There exists an infinite set $S\subset \mathbb R^3$ such that any $3$ vectors in $S$ are linearly independent.

Question

There exists an infinite set $S\subset \mathbb R^3$ such that any $3$ vectors in $S$ are linearly independent.

Start with a basis $\beta=\{v_1,v_2,v_3\}$.Take a vector not in any coordinate plane,call it $v_4$.It is possible to choose a vector $v_5\notin span \{v_i,v_j\}$ for all $i,j=1,2,3,4$.Choose $v_6\notin span \{v_i,v_j\}$ for all $i,j=1,2,3,4,5$.Continue this process of choosing $v_{n+1}\notin span\{v_i,v_j\}$ (for each $i,j=1,2,...,n$).Thus we obtain an infinite set $S=\{v_n:n\in \mathbb N\}$ in which now three vectors are coplanar.So,any three vectors of $S$ are linearly independent in $\mathbb R^3$.

Is my solution correct.Can someone provide some alternative solution of this problem?

Answer 1

Your solution is correct.

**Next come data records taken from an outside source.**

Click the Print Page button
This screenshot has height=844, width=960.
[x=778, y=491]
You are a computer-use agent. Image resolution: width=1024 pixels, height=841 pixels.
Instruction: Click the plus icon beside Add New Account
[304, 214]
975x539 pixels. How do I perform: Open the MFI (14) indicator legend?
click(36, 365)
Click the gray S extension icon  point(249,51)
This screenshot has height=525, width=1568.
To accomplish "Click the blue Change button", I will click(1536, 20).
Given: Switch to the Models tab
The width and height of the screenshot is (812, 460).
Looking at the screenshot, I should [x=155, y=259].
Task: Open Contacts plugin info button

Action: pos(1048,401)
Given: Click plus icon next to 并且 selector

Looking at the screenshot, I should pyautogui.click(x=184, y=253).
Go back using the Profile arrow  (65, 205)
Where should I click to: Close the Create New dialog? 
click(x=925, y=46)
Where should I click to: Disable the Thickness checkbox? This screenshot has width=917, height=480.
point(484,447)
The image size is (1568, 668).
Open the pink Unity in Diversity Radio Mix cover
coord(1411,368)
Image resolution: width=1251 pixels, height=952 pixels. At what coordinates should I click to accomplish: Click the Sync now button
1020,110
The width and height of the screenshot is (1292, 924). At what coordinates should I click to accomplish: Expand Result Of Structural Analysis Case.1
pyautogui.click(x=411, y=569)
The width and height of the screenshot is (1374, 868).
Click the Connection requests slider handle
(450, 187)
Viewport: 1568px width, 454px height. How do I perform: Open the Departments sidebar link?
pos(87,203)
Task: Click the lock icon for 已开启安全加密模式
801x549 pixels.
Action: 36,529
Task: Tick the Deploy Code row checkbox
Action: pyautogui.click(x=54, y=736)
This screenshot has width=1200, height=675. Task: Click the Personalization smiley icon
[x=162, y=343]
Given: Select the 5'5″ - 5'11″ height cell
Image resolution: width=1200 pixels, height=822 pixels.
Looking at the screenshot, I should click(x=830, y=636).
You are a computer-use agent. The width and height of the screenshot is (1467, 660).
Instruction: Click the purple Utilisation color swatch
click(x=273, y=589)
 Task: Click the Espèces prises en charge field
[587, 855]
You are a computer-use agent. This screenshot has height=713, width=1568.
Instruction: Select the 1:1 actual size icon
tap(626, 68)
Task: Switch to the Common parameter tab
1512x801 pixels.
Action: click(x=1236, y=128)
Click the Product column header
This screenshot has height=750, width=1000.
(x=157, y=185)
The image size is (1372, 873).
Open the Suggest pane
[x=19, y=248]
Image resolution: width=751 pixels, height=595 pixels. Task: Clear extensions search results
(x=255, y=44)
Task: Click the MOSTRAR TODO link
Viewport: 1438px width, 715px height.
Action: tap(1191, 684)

You might want to elaborate exactly why you can keep choosing these points (e.g. the set of points you cannot choose is a finite union of planes, and the finite union of sets with empty interior must have empty interior).

You can also take the (uncountable) set of vectors $(1, t, t^2)$ where $t \in \Bbb{R}$. Then any set of three points is linearly independent, using the Vandermonde determinant.

Answer 2

You also have an explicit solution : $v_n=(1,n,n^2)$.

Answer 3

Take any three distinct vectors whose line of support lies on a cone with vertex at origin and we are done.Clearly no three distinct vectors satisfying the above property are coplanar because any plane through origin can intersect the cone at $2$ lines at maximum.